Immer wieder tauchen Fragen auf, die zeigen, dass vieles in der Tumorbiologie bisher nicht oder nur unzureichend verstanden ist. So kann beispielsweise sowohl die gesteigerte Aktivität einer Signaltransduktion als auch die Hemmung desselben Pathways zur Tumorentstehung führen, wobei allerdings unterschiedliche Tumoren daraus resultieren. Dies zeigt, wie komplex die Tumorentstehung ist.
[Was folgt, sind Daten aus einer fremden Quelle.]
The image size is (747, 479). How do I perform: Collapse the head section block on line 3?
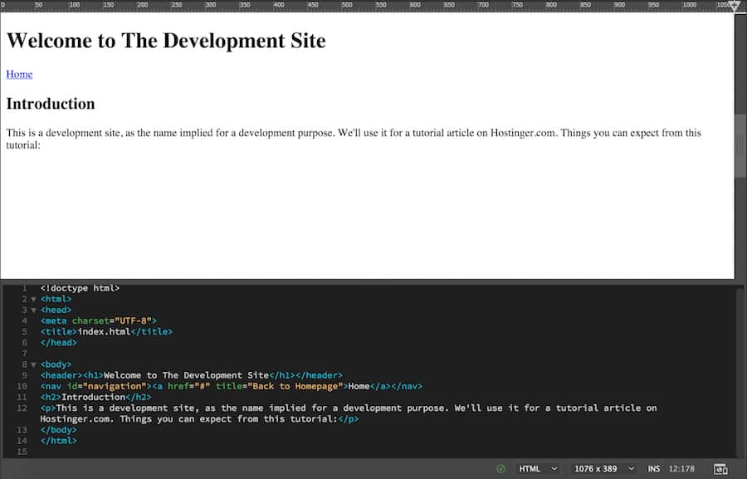[x=32, y=310]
Die Bestimmung prädiktiver Biomarker ist die Grundlage für eine zielgerichtete Therapie. Doch Probleme sind die Dynamik und die qualitativen Veränderungen dieser molekularen Marker: Genmutationen treten im Tumor auf und verschwinden wieder oder verändern sich, sodass eine bestimmte Substanz plötzlich ihre Wirksamkeit verliert. In diesem Fall spricht man von „Resistenz“. Somit lautet die Frage: Wie prädiktiv sind eigentlich die prädiktiven Marker? Diese Frage ist insbesondere dann relevant, wenn ein Rezidiv oder eine Metastasierung auftritt. Hier stellt sich dann die Frage, ob und wie viele Metastasen molekular erneut analysiert werden müssen, um mögliche Ansatzpunkte für eine Therapieoption nicht zu übersehen, also ungenutzt zu lassen, aber auch um dem Patienten eine unwirksame Therapie zu ersparen. Einige Experten sind gar der Meinung, dass ein Rezidiv oder eine Metastase ein ganz „neuer“ Tumor sei, bei dem das Genprofil immer neu anaIysiert werden müsse, bevor eine therapeutische Entscheidung getroffen werden könne.
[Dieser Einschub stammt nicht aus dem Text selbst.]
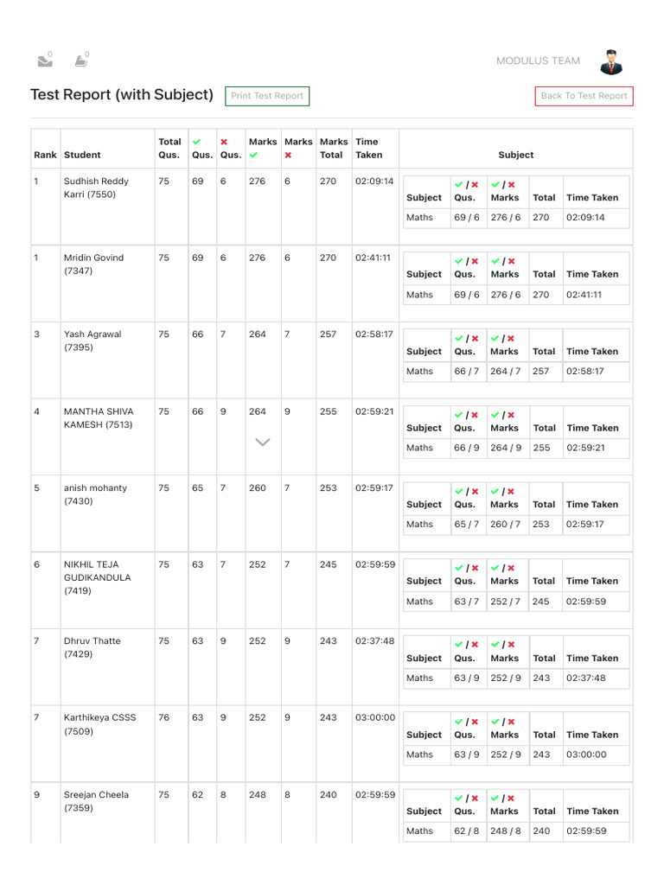Open the stacked documents notification icon
Viewport: 664px width, 885px height.
[x=82, y=60]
In diesem Zusammenhang mag es verwirrend, ja sogar paradox erscheinen, dass beispielsweise PD-L1-Inhibitoren auch dann wirken, wenn die Tumorzellen kein PD-L1 exprimieren. Auch dies könnte dafür sprechen, dass die PD-L1-Expression einer gewissen Dynamik unterliegt. Aber auch die Validität solcher Bestimmungen von biologischen Markern wird kritisch hinterfragt.

„Flüssige“ Biopsie

Sicherlich wäre es ein großer Fortschritt, wenn das Genprofil des Tumors nicht mehr am Gewebe, also aus der Biopsie, sondern aus dem Blut bestimmt werden könnte, zumal die Gewinnung von Tumorgewebe vor allem bei Metastasen nicht immer einfach und risikoarm möglich ist. Bei einigen Tumormarkern konnte bereits die Zuverlässigkeit einer solchen „flüssigen“ Biopsie durch den Nachweis von Tumor-DNA im Blut dokumentiert werden. Vorteilhaft ist auch, dass das Ergebnis einer Blutuntersuchung immer schneller vorliegt als das einer bioptischen Untersuchung. Es besteht begründete Hoffnung, dass „fluid biopsies“ in absehbarer Zeit die Gewebeentnahmen ersetzen können.

Enorme Kostensteigerung

Doch wo Licht ist, ist auch Schatten. Und dieser Schatten sind die Kosten einer innovativen Tumortherapie. Diese sind in den letzten Jahren deutlich gestiegen und stellen unser Gesundheitssystem vor eine große Herausforderung. Die zunehmende Differenzierung einer Tumorentität hat zwangsweise zur Folge, dass die für eine bestimmte Substanz infrage kommenden Patientenkollektive immer kleiner werden, was die Behandlung im Einzelfall sicherlich nicht billiger machen dürfte. Eine Antwort auf diese drängende Frage hat bisher niemand oder will sie nicht öffentlich äußern, um nicht in den Verdacht zu geraten, einer Rationierung das Wort zu reden. „We need to recognise, that there is a limit what we can spend on treating cancer“, so Professor Martine Piccart, Brüssel, Präsidentin der European Cancer Organisation (ECCO) und Kongressvorsitzende des ECC. Und wer möchte ihr da wiedersprechen!

So lautete das Fazit des Kongresses: Der Weg in der Onkologie geht weiter in Richtung Individualisierung, also einer präzisen „tailored therapy“ und somit auch in eine immer komplexer erscheinende Welt der Diagnostik und Therapie. Doch mit dem Wissen wächst bekanntlich auch der Zweifel, und diese Erkenntnis bezieht sich auch auf die Finanzierbarkeit.